Не вслушиваясь больше в горячие споры, Пестель резким шагом миновал расстояние до двери и вышел из душной гостиной. В тесном коридоре было не лучше. Глотая воздух ртом, он ослабил узкий воротник сюртука. Сквозь мельтешащие круги перед глазами заметил смутное движение рядом с собой, но не придал этому значение. Ноги не держали. Не предпринимая даже попытки найти стул или скамью, Пестель шагнул назад и прислонился спиной к благословенно холодной стене. Боль потихоньку начала уходить.
— Возьмите.
Пестель услышал голос, но не сразу понял, кому он принадлежит. Лишь спустя несколько мгновений, когда зрение восстановилось, он увидел прямо перед собой незнакомку в сером платье. Она протягивала ему стакан воды. Ее внимательные глаза без стеснения оглядывали его лицо.
Пестель принял стакан и сделал несколько глотков. Отер со лба выступивший пот.
— Благодарю Вас.
Незнакомка без спроса забрала стакан и указала кивком головы на соседнюю дверь:
— Вам нужен свежий воздух. В кабинете Кондратия окно не запечатано.
Она ушла, оставив после себя едва заметный шлейф духов. А Пестель остался стоять, провожая ее фигуру холодным взглядом. Её тон и то, как она вела себя в доме Рылеева, внезапно оскорбили его, заставили почувствовать себя слабым и уязвимым. Он устал с дороги, головная боль, о которой он уже успел почти забыть, в последние недели снова стала напоминать о себе, и меньше всего он желал, чтобы кто-либо узнал об этом.
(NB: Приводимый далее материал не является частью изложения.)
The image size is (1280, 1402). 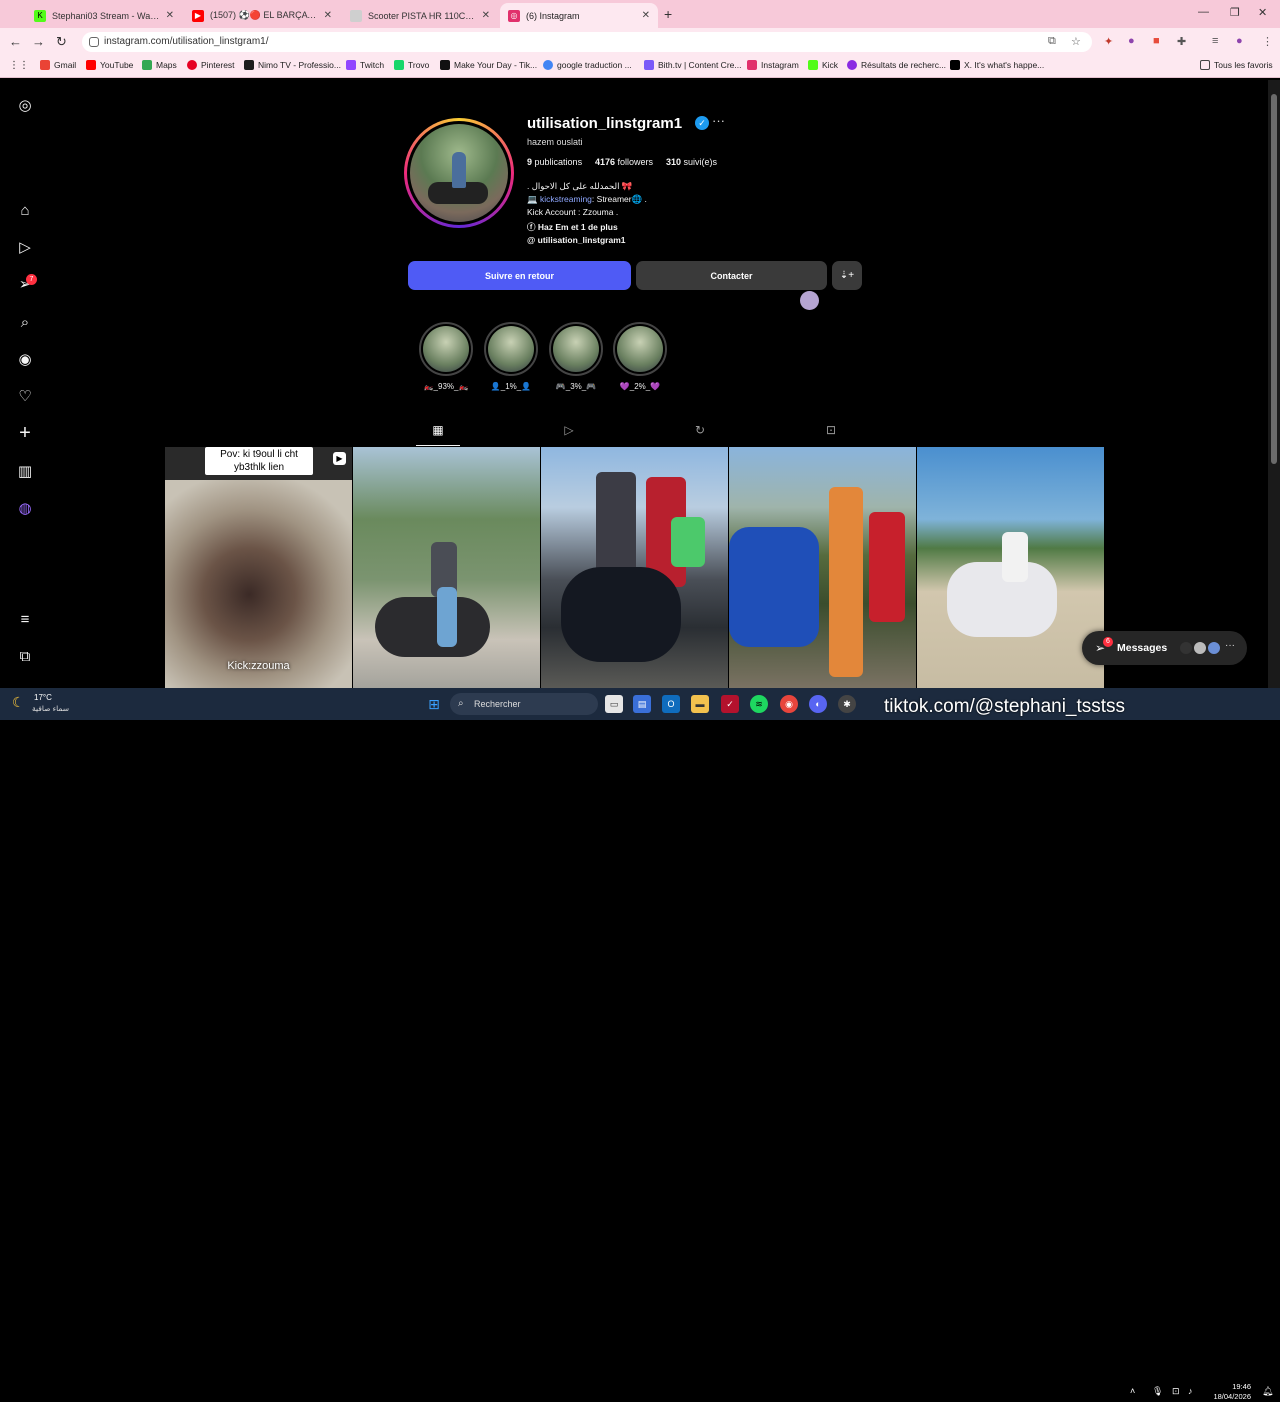 What do you see at coordinates (1204, 12) in the screenshot?
I see `minimize-icon: —` at bounding box center [1204, 12].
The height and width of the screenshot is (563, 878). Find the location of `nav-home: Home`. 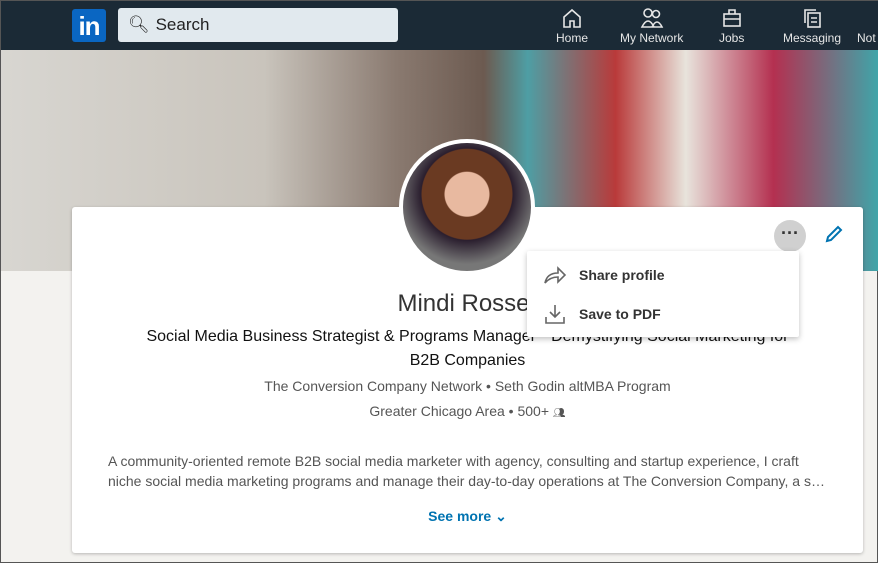

nav-home: Home is located at coordinates (572, 26).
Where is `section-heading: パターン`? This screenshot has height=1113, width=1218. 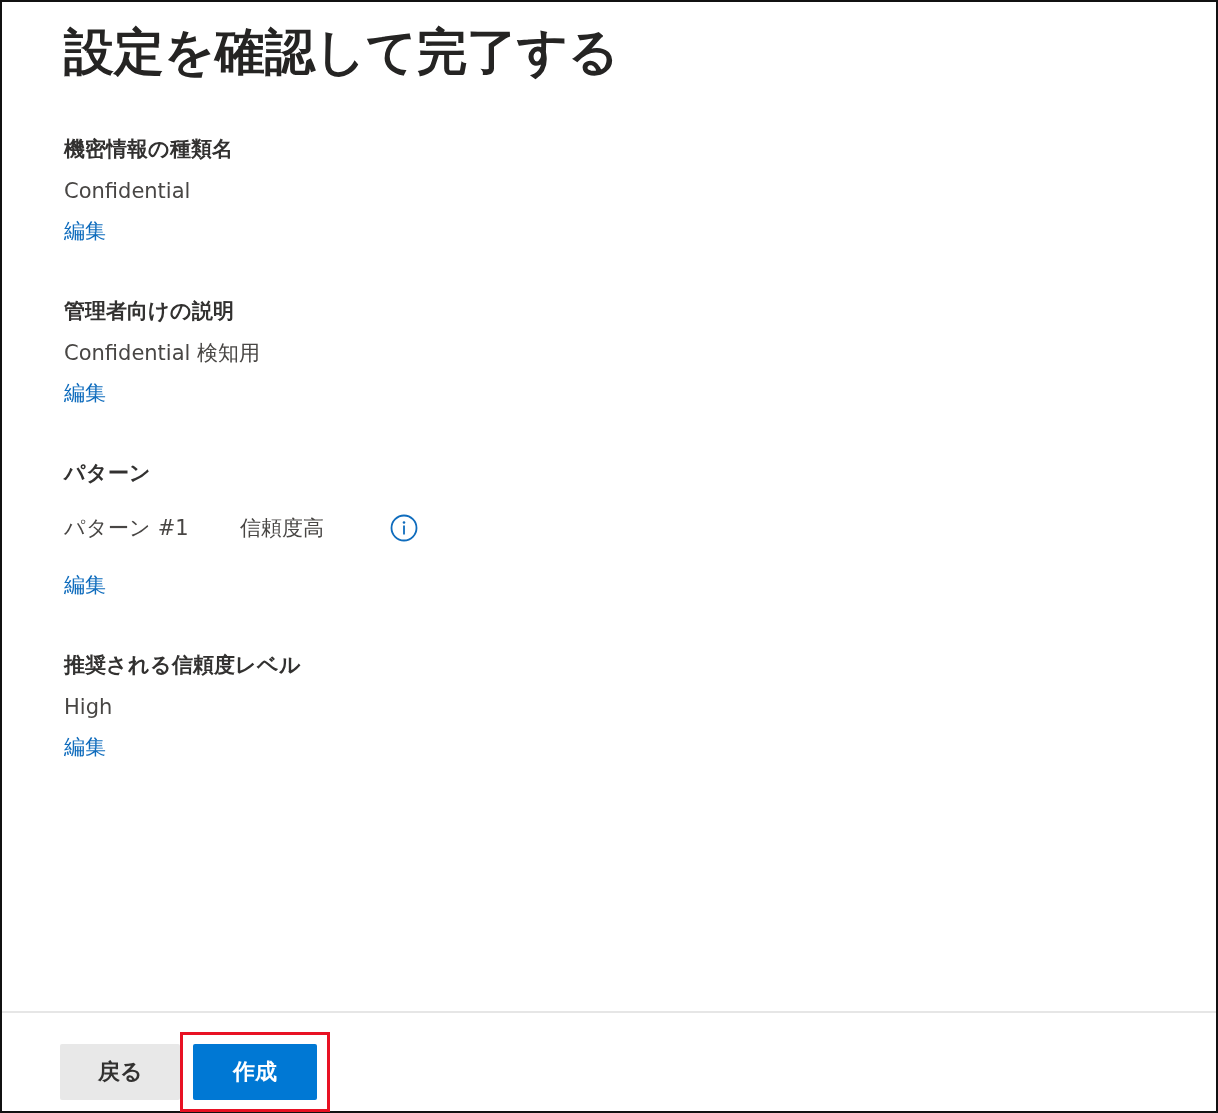
section-heading: パターン is located at coordinates (108, 474).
Но возвращаться в гостиную отчаянно не хотелось. Пестель опасался, что приступ повторится, знал, что выглядит плохо и вполне даже сходит за больного человека, поэтому, поколебавшись еще мгновение, все-таки вошёл в кабинет. Не тратя времени, обогнул большой стол у окна и приоткрыл податливую раму.
Тихие шаги раздались за его спиной — Пестель знал, что незнакомка обязательно зайдет в кабинет вслед за ним. Все женщины по характеру сердобольны — им только дай жертву, которую можно окутать своей заботой. Пестель с досадой предчувствовал вопросы о его самочувствии, однако тусклой лампе, которую девушка внесла в кабинет, был искренне рад.
Он вдохнул морозный воздух и повернулся к вошедшей.
Незнакомка словно только этого и ждала. Она уже поставила лампу на стол и, опустив руки вниз и переплетя пальцы, смотрела теперь на стоявшего перед ней мужчину. Голова чуть наклонена набок, на лоб упала короткая прядь, взгляд прямой и открытый.